Ordinarily, if the author of Go's SSL library wasn't someone of AGL's caliber, I would have written off another implementation of SSL as just plain crazy. It's hard to get crypto right, and OpenSSL or GnuTLS have been tested and hardened, hopefully with most bugs worked out. However, since AGL is also a contributor to OpenSSL directly, I can't help but wonder why Go decided to re-invent the wheel here.

The only two things I can think of as possible pros are that perhaps the Go authors wanted the Go standard library to be all written in Go, or that maybe an existing library was hard to get to work with the event loop? The first argument is poor since there's already a lot of native code that's not Go in the standard library and OpenSSL is super portable. I can't really say much toward the second argument. Even more speculative and crazy (and something I wouldn't have considered at all until Snowden) is that maybe Google knows something we don't about the OpenSSL codebase but isn't allowed to say? Nah.

On the flip side, Go's reimplementation has caused some serious headaches (https://code.google.com/p/go/issues/detail?id=5987 is one example, I can't find the other ticket I have in mind at the moment, something about what certificates in the chain Go chooses to present to the peer), raises security questions (yet another codebase to vet and verify), and perhaps most selfishly, none of my OpenSSL hardware acceleration modules work with Go at all (cryptodev or AF_ALG support plz?).

I've had a few people show serious surprise and concern when I mention Go uses its own crypto library.

So, yeah, given all that, having not seen any discussion of this before, why? I assume there's good reasons.

-JT

[Rob Pike]

We have someone of AGL's calibre, he wanted to do it, and it's nice to have it all in Go.
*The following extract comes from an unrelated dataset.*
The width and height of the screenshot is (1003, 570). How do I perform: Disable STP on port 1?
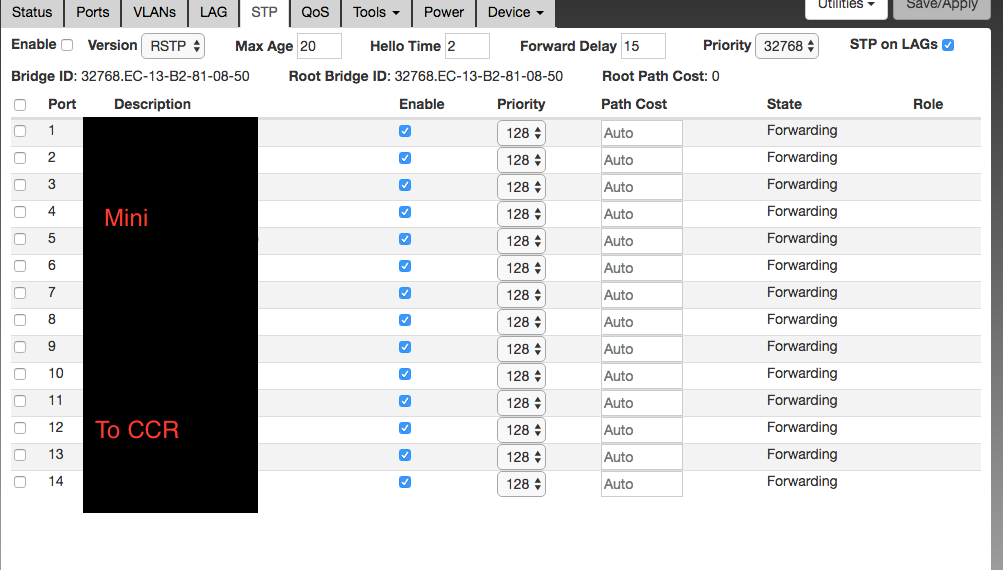tap(405, 131)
If crypto is so hard that only one implementation is allowed to exist, it's crypto that needs to be rethought, not Go's library. Moreover, Go is safer and cleaner and I would argue therefore a safer language for writing crypto code than C or C++. The problems you list are due more to the youth of the library rather than to it being infeasible.

But actually: When the SSL work was undertaken, there was no cgo, so doing it in Go was the only option.

-rob

[Rodrigo Kochenburger]

Also, I think it's good to have the option to not dynamic link to a 3rd party library. You can always use CGO to wrap/use OpenSSL yourself if you want too.

- RK

--
You received this message because you are subscribed to the Google Groups "golang-nuts" group.
To unsubscribe from this group and stop receiving emails from it, send an email to golang-nuts...@googlegroups.com.
For more options, visit https://groups.google.com/groups/opt_out.

[agl]

On Wednesday, October 9, 2013 9:39:36 AM UTC-4, jto...@gmail.com wrote:

Ordinarily, if the author of Go's SSL library wasn't someone of AGL's caliber, I would have written off another implementation of SSL as just plain crazy. It's hard to get crypto right, and OpenSSL or GnuTLS have been tested and hardened, hopefully with most bugs worked out. However, since AGL is also a contributor to OpenSSL directly, I can't help but wonder why Go decided to re-invent the wheel here.

Have you seen the OpenSSL code? I do, indeed, work with it a lot and it doesn't exactly fill one with positive feelings. NSS has a different set of issues. (I'm not familiar with alternatives like Polar or GnuTLS.)

The crypto/tls package doesn't solve every use case, but you're not forced to use it. Since you need client auth without KeyUsage + hardware accel then it is perfectly reasonable to wrap OpenSSL.

Cheers

AGL 

[brainman]

The lib "just works" on windows. There are no special requirements, like "install this compiler and extra libs, make sure they are in the path and ... and ... and ...". It just another package like strconv for example.

Alex

[Carlos Castillo]

Aside from the reasons listed above, I like the fact that there are computationally complex libraries built in Go that are part of the std library, that way there is always an impetus to improve the quality of the code produced by the compiler, and a decent real-life benchmark to measure any performance improvements against.